We used a simplified classification that defines Type A, AB, and B1 thymomas as low-risk and Type B2 and B3 thymomas and TC as high-risk, which is related to patient outcome. High-risk thymic epithelial tumors reportedly have a much poorer prognosis compared with low-risk thymic epithelial tumors, the former need adjuvant therapy to improve survival. With complete resection of the tumor, the prevalence of recurrence of LTET seems low.
Our 3D radiomics model performed better in terms of AUC, sensitivity, and specificity compared to prior models reported in the literature. For instance, Wang
Due to the small sample size, the fluctuation of individual samples affected the results greatly.
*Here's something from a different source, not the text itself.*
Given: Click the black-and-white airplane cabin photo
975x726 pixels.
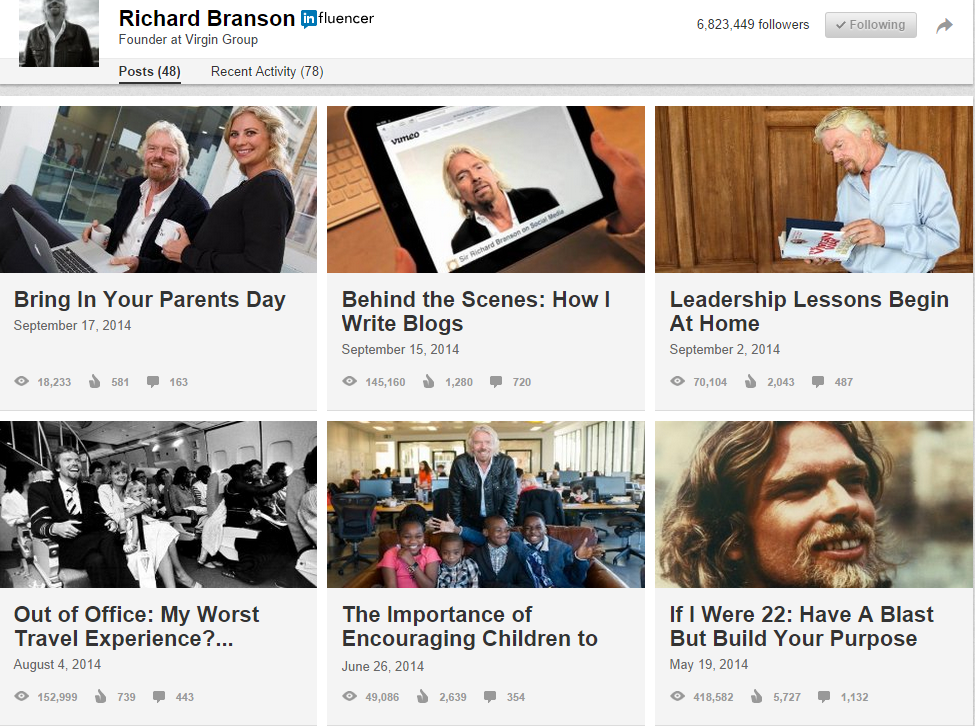Looking at the screenshot, I should tap(159, 504).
The Hosemer-Lemeshow test was greater than 0.05. Although there were small fluctuations in the calibration map images of the test set, it still showed good consistency between predicted probability and true possibility without statistical deviation.
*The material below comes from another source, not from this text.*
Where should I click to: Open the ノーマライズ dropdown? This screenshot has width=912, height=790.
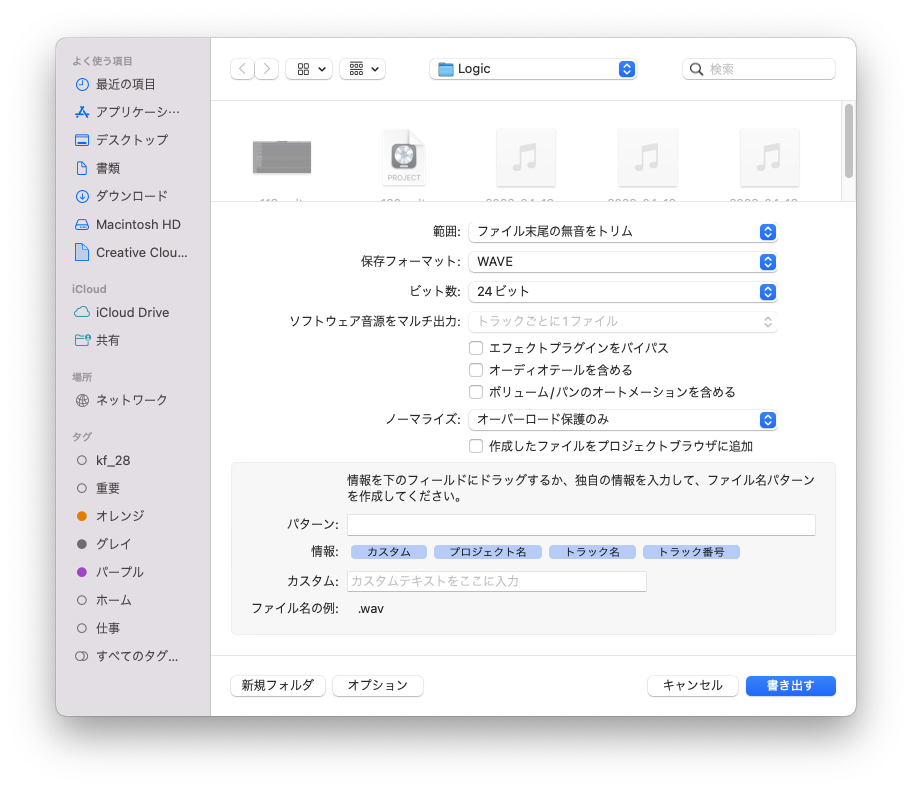tap(622, 420)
In the clinical usefulness, the 3D radiomics model was valid from 25% to 60% and from 70% to 95% for the training set, and valid from 25% to 57% and from 75% to 90% for the test set. The DCA analysis showed the 3D model to be more effective and reliable than the other two models to determine the clinical management.
Conventional features such as contour, capsule, septum and homogeneous enhancement can be used to distinguish low-risk and high-risk TETs.7–9 Our study also compared the parameters obtained through the conventional CT features rather than software calculations, which also has some clinical significance for distinguishing high-risk from low-risk groups.
Except CT, magnetic resonance imaging (MRI) could also be used to differentiate the grading of TETs according to WHO criteria.22,23 Nevertheless, the use and combination of multiple imaging modalities could maximize the diagnostic value, provided that all modalities are available at a given hospital, but this is not always the case, especially in developing countries like China.
This study has several limitations. First, it is a single-center, small-sample, retrospective study, which may limit the generalizability of the findings and lead to overfitting. The small sample size also means that individual sample fluctuations could have a more significant impact on the model’s performance, thus affecting its robustness. To address this, we plan to expand the sample size and conduct a multi-center study for further investigation. Second, the absence of Masaoka staging information limits the model’s applicability in distinguishing between different stages of thymic epithelial tumors (TETs), which is crucial for clinical decision-making. In future studies, we will incorporate this information. Third, variability in CT scan parameters and reconstruction techniques could affect the consistency and reproducibility of radiomics features, further impacting model performance. Standardizing imaging acquisition and processing methods will be essential in future studies to enhance both model robustness and clinical applicability. Additionally, AI-based automated recognition methods will be employed for more in-depth tumor analysis. Although the model demonstrates excellent performance in distinguishing risk groups, additional factors, such as tumor heterogeneity or genetic information, may further enhance predictive accuracy24.
In conclusion, radiomics signatures based on conventional, 2D and 3D images could be used as noninvasive biomarkers to differentiate high-risk TETs from low-risk TETs. The 3D radiomics signature can provide complementary diagnostic information and as the most useful method to determine the clinical management.